There is increasing interest in the importance of aeration heterogeneity as an independent mechanism of lung injury.  Injurious mechanisms such as volutrauma (overdistension), barotrauma (excessive energy transmission), or atelectasis (shear stress and biotrauma) are often thought of as a singular process occurring universally throughout the lung. This is overly simplistic. Due to variable gravity dependency and inconsistent expression of lung disease, lung mechanics are rarely uniform, especially during anesthesia and mechanical ventilation when the patient loses control of aeration.  When respiratory support is not optimal, or disease is severe, the resultant heterogenous aeration state allows multiple injury mechanisms to occur simultaneously within different parts of the lung. In animal studies, such highly heterogeneous states are the most injurious.  Unfortunately, the authors did not report lung injury outcomes. Thus, the moderate association between lung ultrasound heterogeneity scores and different pathologies should not be conflated to conclude lung ultrasound can be used to guide lung-protective ventilation settings.

  1. As neonatal respiratory diseases encompass a broad range of pathologic origins and clinical presentations, the high variability in regional lung aeration demonstrated in this study is not surprising.  This may have been due to methodologic limitations common to observational lung imaging studies. First, timing with relation to the disease status of each infant was not standardized. Timing has significant implications as acute lung disease creates more gravity-dependent heterogeneity than established disease, such as bronchopulmonary dysplasia, in which heterogeneity is usually driven by inflammatory changes in the lung.  Furthermore, the type of respiratory support delivered, whether it was optimized at the time of imaging, and the impact of spontaneous breathing are likely to have notable influences on lung ultrasound findings.  Detailed descriptions of respiratory phenotypes (regardless of modality) are less reliant on the overall population size, and more reliant on the population size of each lung phenotype. Replication of these findings in larger populations prospectively standardized by lung pathology and treatment is needed to determine whether lung ultrasound is suitable in the perioperative setting, especially if the goal is to target ventilation strategies to the specific respiratory diseases. Although such comprehensive longitudinal imaging studies require significant resources, given their expertise, the authors are well positioned to conduct such a study.
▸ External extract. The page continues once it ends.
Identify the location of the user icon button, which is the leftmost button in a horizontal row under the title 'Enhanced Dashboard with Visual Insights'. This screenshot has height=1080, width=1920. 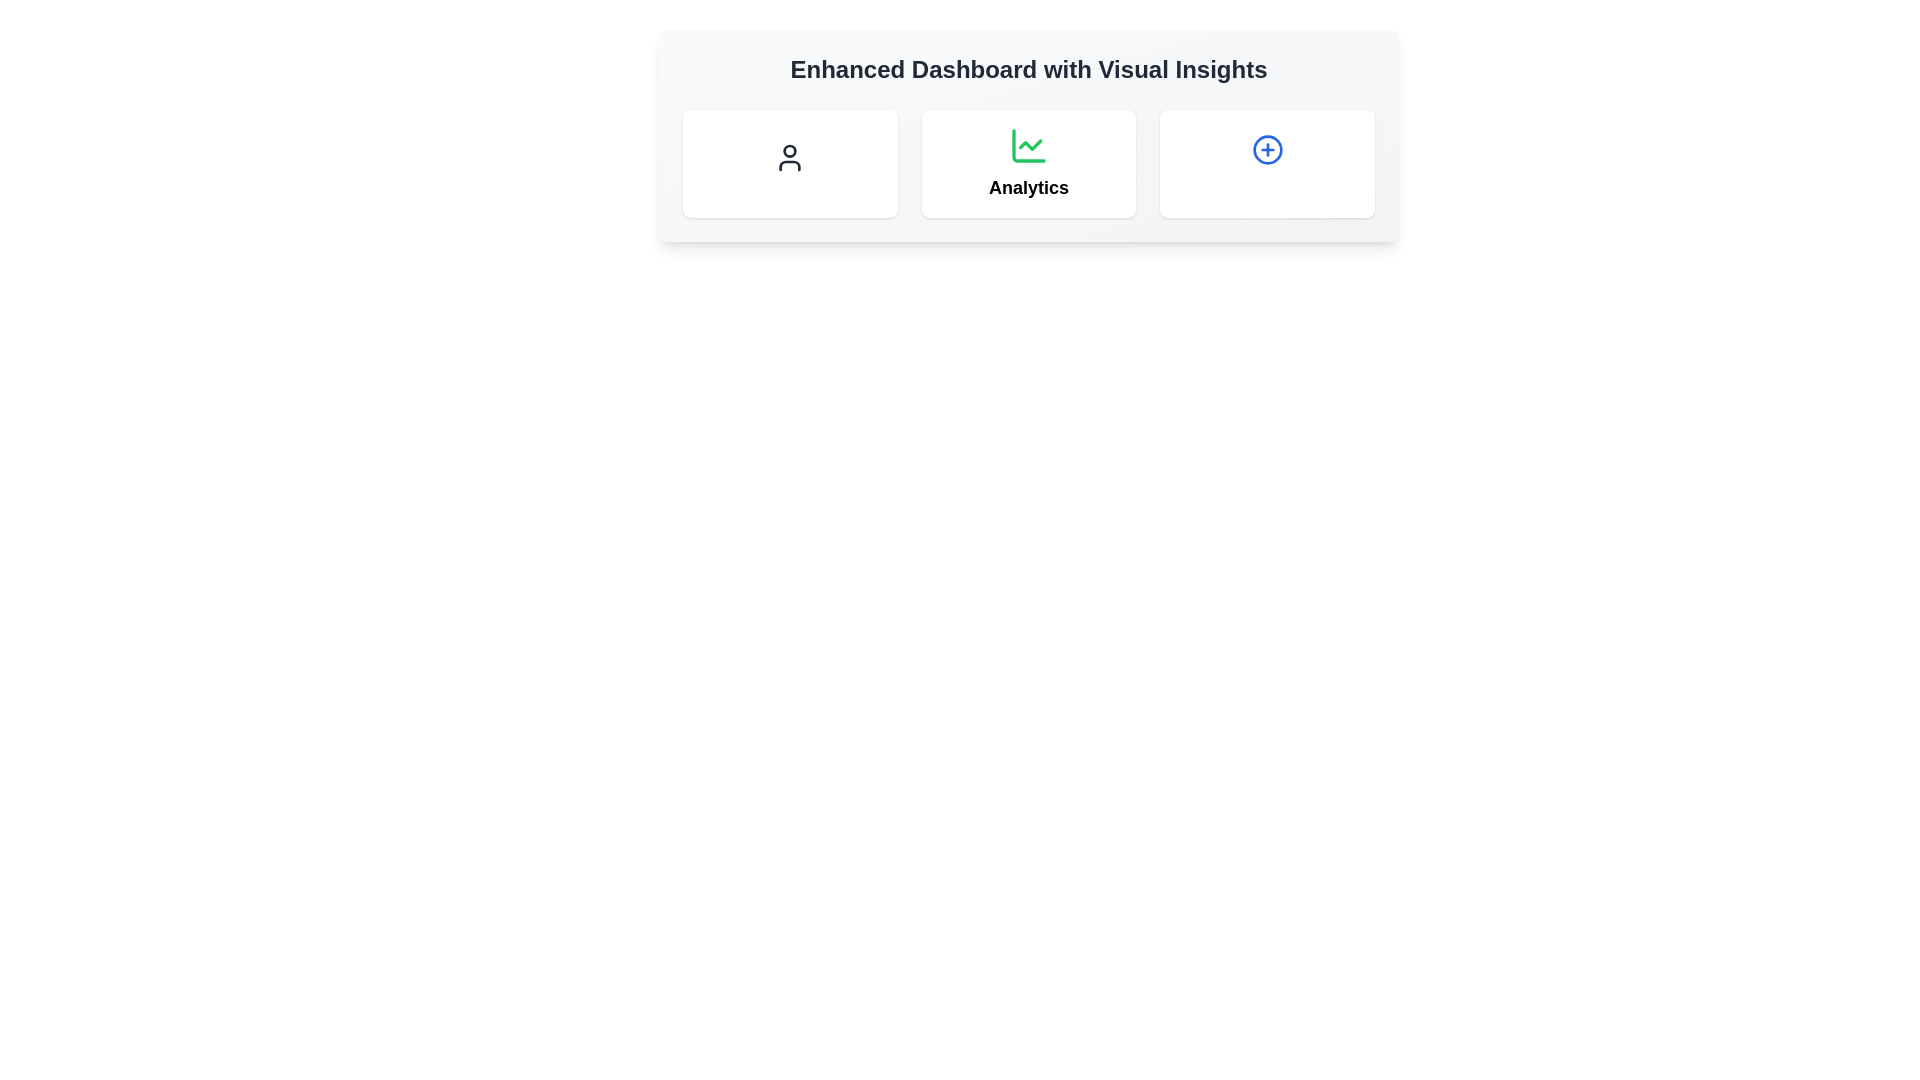
(789, 157).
This may also allow the true relationship between the evolution of aeration heterogeneity within specific respiratory diseases and important respiratory outcomes to be determined.

In the absence of accurate and reliable neonatal lung imaging tools, heterogenous lung aeration will likely remain an underrecognized risk factor for lung injury. The results from this paper provide evidence that lung ultrasound may address some of these knowledge gaps, but also raises important questions. When during an infant’s illness do injurious aeration states develop, and how can clinicians use this information to reduce risk? How do regional aeration characteristics evolve with time? And ultimately, how do these changes impact long-term respiratory outcomes? Answering these questions will provide clinicians with the knowledge to define neonatal lung phenotypes at the bedside and offer directed treatments that aim to avoid the injurious aeration states associated with mechanical ventilation.